WHAT IS EXPECTED> Given the records below, the lines starting at the line with "DONGUS HOSPACH PARTNER (206, 2399)" and ending at the line with "Terms (395, 949)" should be output exactly, both end lines kept and pictures left out.

DATA TO PROCESS>
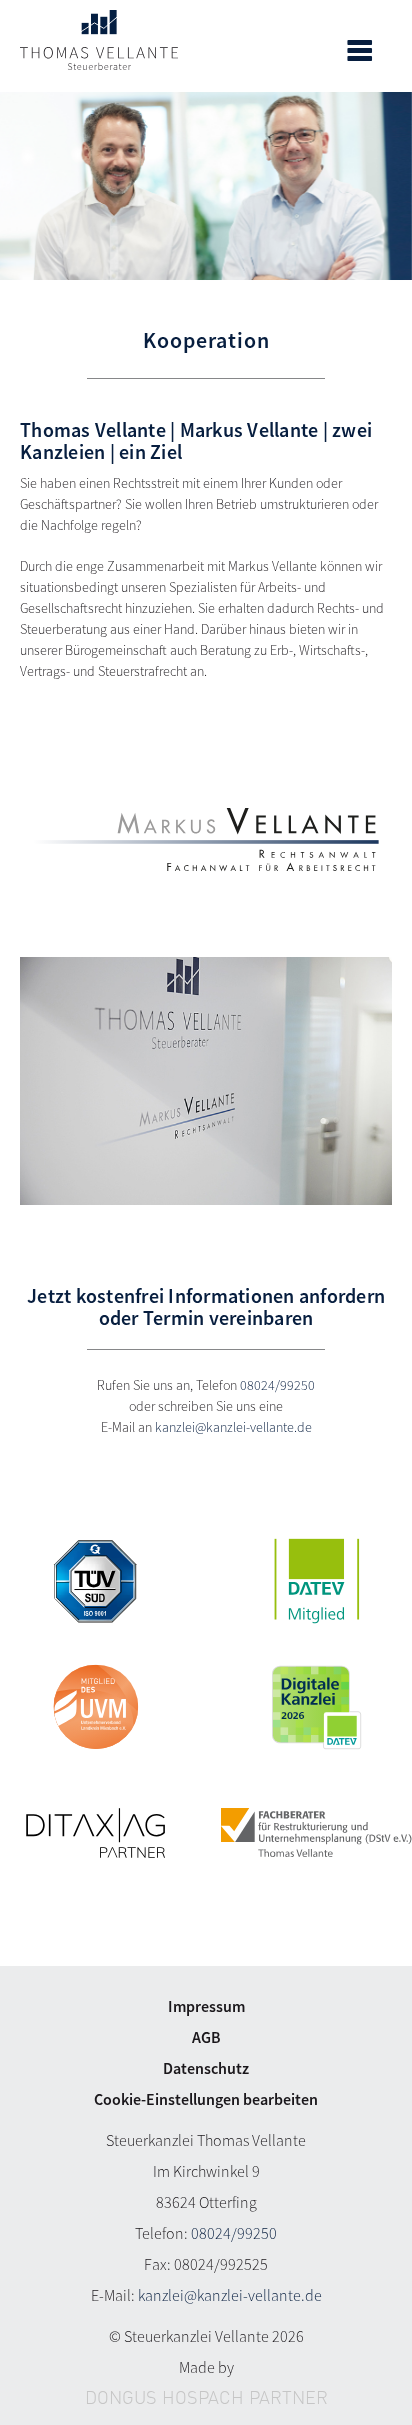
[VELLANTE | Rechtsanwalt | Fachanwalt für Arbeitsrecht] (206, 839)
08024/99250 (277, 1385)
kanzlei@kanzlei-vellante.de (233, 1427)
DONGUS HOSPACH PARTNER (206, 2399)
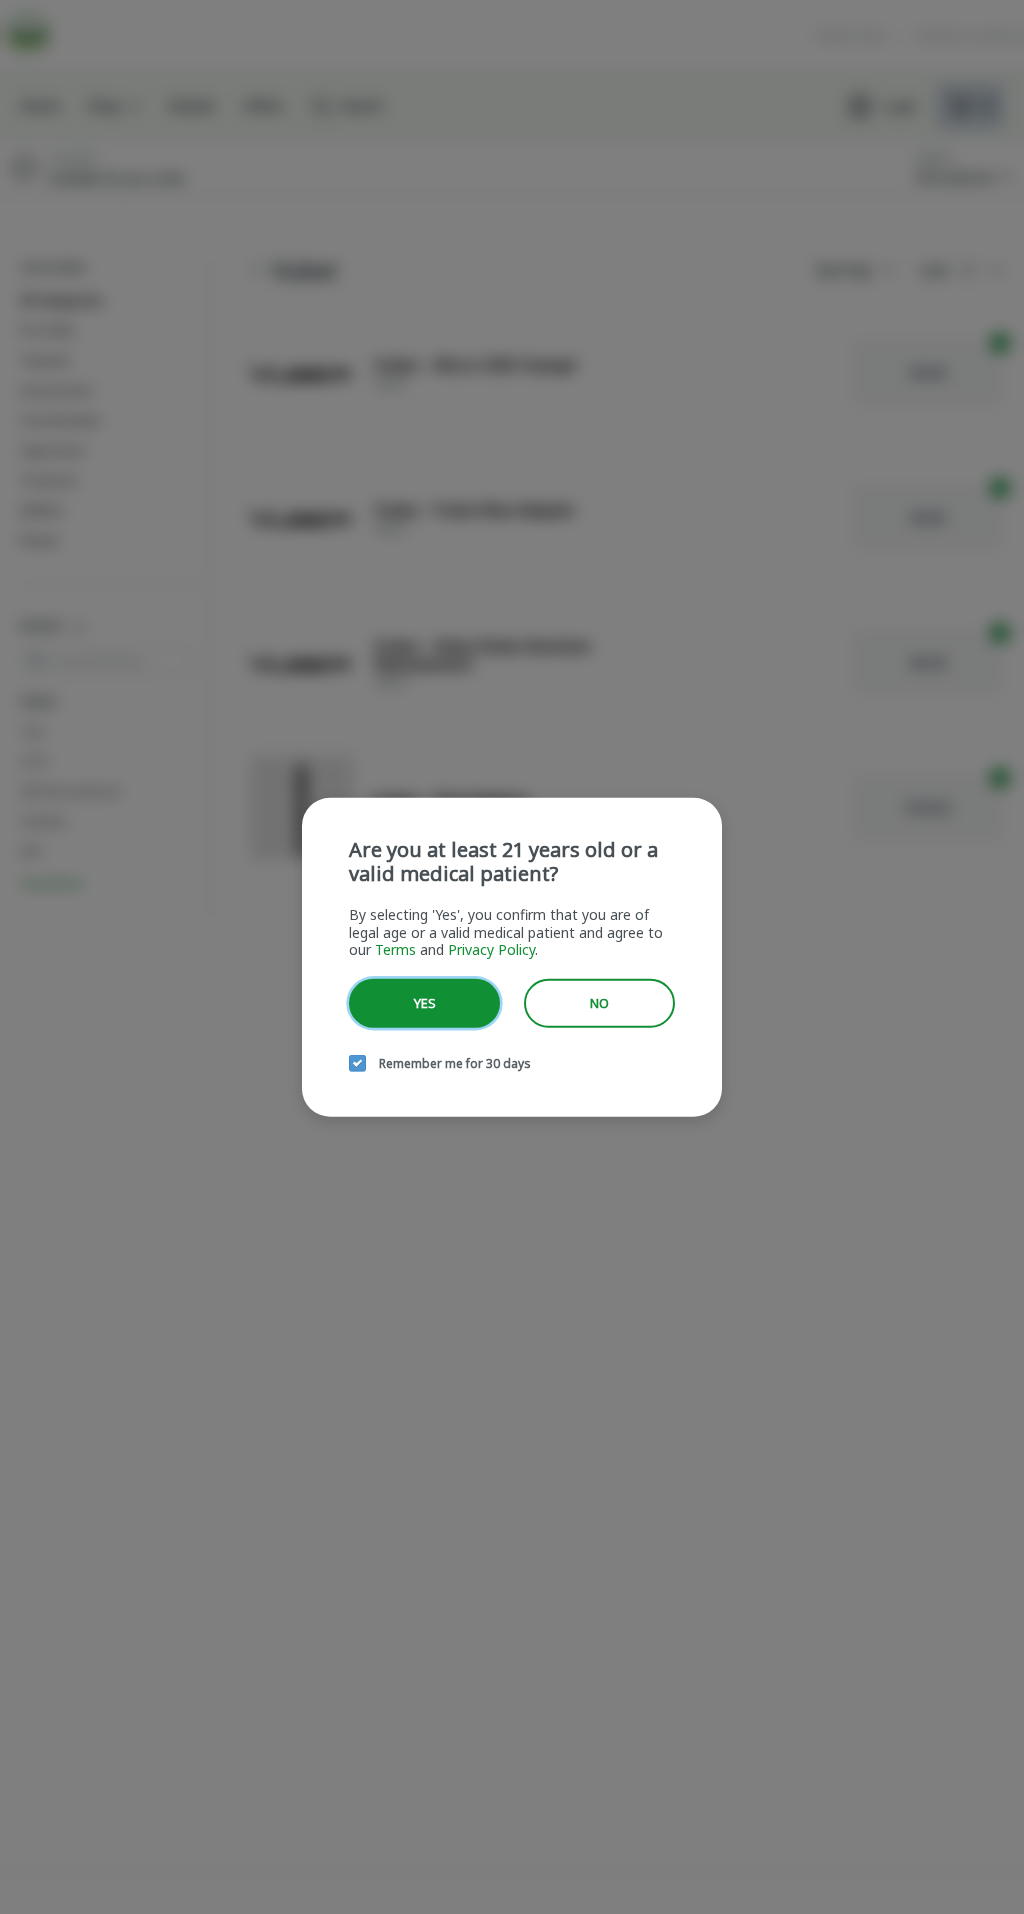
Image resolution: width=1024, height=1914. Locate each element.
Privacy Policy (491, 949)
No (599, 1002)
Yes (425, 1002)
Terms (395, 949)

* * *

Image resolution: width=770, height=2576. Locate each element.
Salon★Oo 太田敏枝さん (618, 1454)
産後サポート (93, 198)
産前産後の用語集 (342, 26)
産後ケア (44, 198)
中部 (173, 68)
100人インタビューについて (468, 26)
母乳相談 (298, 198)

SOLUTION TO THE PROBLEM>
DONGUS HOSPACH PARTNER (206, 2399)
Image resolution: width=1024, height=1914. Locate each element.
Privacy Policy (491, 949)
No (599, 1002)
Yes (425, 1002)
Terms (395, 949)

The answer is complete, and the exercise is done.